As we enter 2022 with uncertainty over the staging of events, I wondered what I would do for the first column of the new year. I have to admit that my attempts to “think outside the box” were not yielding the results I hoped for.

One Sunday evening, relaxing in front of a blazing fire, I started to think about places in Ireland that I plan to visit in 2022, and, not surprisingly, my thoughts transported me to the western seaboard. To be honest, any part of the west coast – from Kerry up to Donegal – would satisfy my desire to be watching the sea.

Then I started to consider artists who depicted this part of Ireland, and the first name to come to mind was Paul Henry.

Born nearly a century and a half ago, he died in 1958, but his post-impressionist depictions of the west of Ireland have become iconic, and his work is instantly recognisable.

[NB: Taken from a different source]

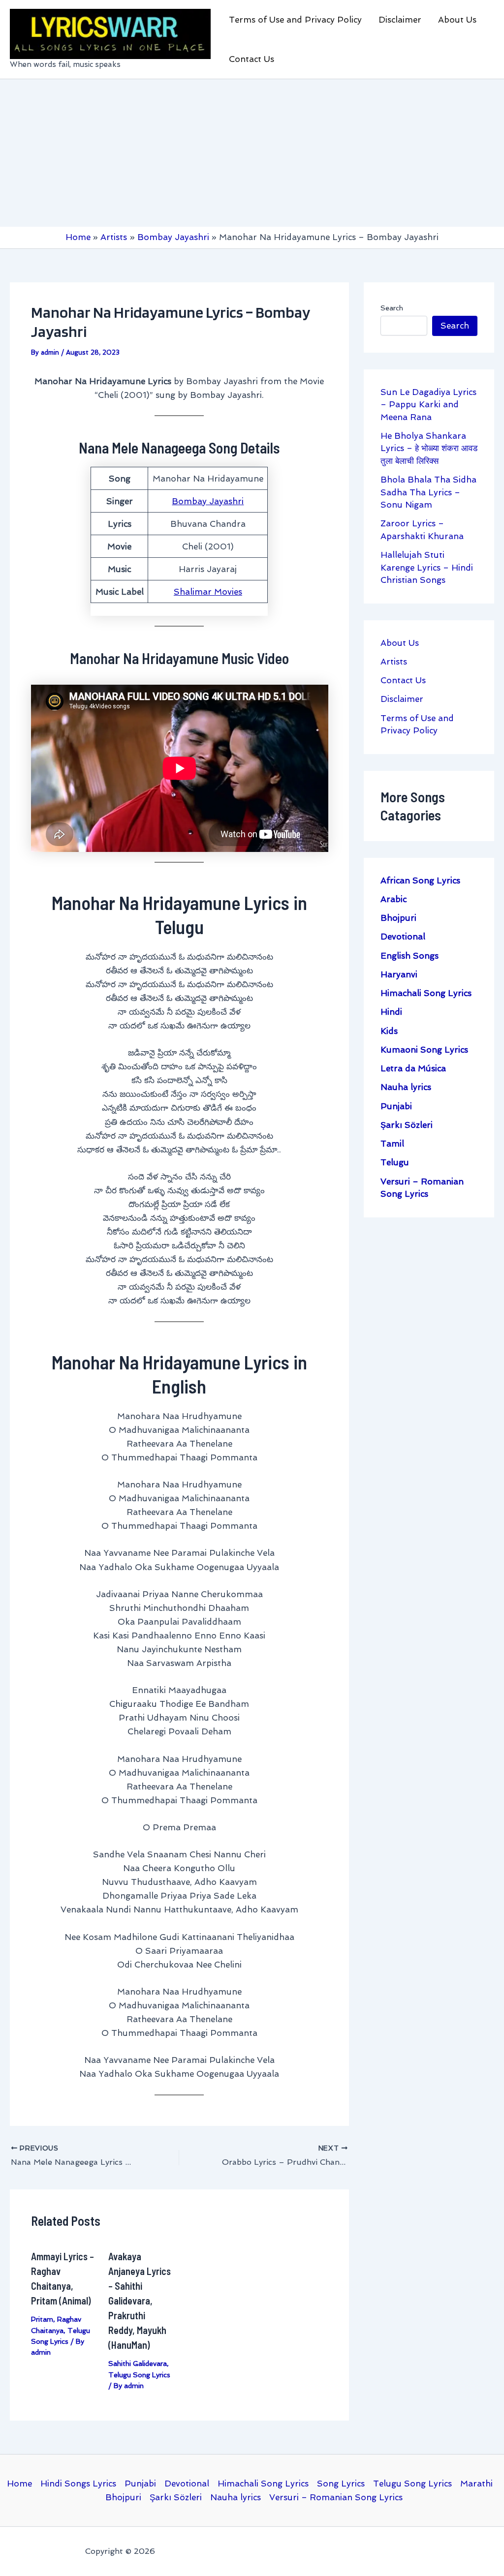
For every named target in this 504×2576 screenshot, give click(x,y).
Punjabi (396, 1106)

Henry was born in Belfast, the son of a Baptist minister. His interest in art began at a very young age and at school in the Methodist College Belfast he first began drawing regularly. At the age of 15 he moved to the Royal Belfast Academical Institution, studying art at the Belfast School of Art. In his early 20s he moved to Paris to study at the Académie Julian and at Whistler’s Académie Carmen.

He married Emily Grace Mitchell who today is best known as the painter Grace Henry, and the couple returned to Ireland in 1910. For nearly a decade they lived on Achill Island, and it was there that he learned to capture the peculiar interplay of light and landscape which is specific to the West of Ireland.

In 1919 he moved to Dublin and the following year was one of the founders of the Society of Dublin Painters, originally a group of 10 artists. During this time Henry designed several railway posters, some of which achieved considerable sales. He separated from his wife in 1929 and his second wife was the artist Mabel Young.

For two decades, throughout the 1920s and 1930s, Henry was considered to be Ireland’s best-known artist. Notable among his influences was that which he had on the popular image of the west of Ireland.

After his move from Achill he appears to have stopped experimenting with his technique which he developed there. Nonetheless, he created a large body of familiar work which remains as a testament to his influence.

Incredibly for an artist, his use of colour was affected by his red-green colour blindness. Tragically, he lost his sight in 1945 and did not regain any vision before his death eight years later at his home in Bray.

A commemorative exhibition of Henry’s work was held at Trinity College, Dublin in 1973, and the National Gallery of Ireland held a major exhibition of his work in 2004.

A painting by Henry was featured on an episode of the BBC’s Antiques Roadshow in November 2006. The painting was given a value of approximately £40,000-£60,000 by the roadshow expert.

However, thanks to the buoyancy of the Irish art market at that time, it sold just weeks later for €260,000 in James Adams’ and Bonhams’ joint Important Irish Art Sale.

Given the explosion in prices now for Irish works, one wonders what it would make today.